* BEGIN Information given *
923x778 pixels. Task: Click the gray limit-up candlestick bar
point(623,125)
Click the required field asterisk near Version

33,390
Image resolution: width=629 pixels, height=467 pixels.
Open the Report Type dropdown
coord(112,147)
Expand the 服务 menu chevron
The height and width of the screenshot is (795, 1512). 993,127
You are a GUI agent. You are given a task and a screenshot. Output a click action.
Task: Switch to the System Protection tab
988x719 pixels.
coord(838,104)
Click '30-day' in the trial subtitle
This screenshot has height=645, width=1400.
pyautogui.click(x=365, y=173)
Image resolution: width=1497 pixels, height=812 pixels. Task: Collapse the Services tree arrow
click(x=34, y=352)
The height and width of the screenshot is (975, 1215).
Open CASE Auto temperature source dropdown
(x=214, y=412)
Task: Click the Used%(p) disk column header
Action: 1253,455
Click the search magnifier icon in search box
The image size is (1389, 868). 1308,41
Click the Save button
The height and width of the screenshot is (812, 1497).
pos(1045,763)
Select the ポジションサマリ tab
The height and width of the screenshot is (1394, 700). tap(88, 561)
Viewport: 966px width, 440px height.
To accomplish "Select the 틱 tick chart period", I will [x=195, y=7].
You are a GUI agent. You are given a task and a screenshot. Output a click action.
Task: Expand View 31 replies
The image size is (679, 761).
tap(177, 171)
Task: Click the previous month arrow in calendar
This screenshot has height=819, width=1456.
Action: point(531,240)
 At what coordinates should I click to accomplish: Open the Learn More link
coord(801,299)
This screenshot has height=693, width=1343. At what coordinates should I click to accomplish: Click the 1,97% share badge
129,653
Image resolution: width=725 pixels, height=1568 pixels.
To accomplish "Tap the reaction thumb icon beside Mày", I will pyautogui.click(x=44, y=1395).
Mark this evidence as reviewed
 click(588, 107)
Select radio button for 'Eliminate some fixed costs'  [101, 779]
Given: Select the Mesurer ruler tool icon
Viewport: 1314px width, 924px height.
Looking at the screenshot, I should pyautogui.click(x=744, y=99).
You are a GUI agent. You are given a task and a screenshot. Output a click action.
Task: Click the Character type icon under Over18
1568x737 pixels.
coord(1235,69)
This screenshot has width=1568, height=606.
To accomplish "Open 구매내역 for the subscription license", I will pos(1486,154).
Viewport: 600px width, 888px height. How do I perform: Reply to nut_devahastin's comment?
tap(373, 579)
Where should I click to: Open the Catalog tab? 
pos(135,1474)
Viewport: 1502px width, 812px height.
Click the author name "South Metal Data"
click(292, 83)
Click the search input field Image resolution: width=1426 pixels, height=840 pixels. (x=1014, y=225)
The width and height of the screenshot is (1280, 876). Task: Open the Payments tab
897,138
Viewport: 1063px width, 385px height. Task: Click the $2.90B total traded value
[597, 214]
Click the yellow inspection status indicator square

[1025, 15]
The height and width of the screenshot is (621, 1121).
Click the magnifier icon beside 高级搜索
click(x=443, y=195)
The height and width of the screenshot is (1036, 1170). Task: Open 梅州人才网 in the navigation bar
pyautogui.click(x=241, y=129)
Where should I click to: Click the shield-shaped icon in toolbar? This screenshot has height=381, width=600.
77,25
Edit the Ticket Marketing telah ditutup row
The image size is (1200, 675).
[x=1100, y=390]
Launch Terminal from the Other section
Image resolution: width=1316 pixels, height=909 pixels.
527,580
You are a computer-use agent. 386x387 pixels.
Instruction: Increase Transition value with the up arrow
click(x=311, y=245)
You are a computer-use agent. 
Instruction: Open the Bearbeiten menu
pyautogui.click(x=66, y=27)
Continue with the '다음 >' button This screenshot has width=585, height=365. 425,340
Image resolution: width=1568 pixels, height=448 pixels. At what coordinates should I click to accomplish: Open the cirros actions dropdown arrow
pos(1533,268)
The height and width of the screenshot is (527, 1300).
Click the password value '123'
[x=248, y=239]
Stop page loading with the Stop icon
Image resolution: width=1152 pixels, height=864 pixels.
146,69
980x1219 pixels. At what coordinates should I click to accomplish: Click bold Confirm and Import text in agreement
* END Information given *
**What you are asked to do**: Could you give the records again from the line with "Stop page loading with the Stop icon" up to and including the last line of the records, swapping "agreement" for "dialog" and changing nothing else?

**Exercise answer**:
Stop page loading with the Stop icon
Image resolution: width=1152 pixels, height=864 pixels.
146,69
980x1219 pixels. At what coordinates should I click to accomplish: Click bold Confirm and Import text in dialog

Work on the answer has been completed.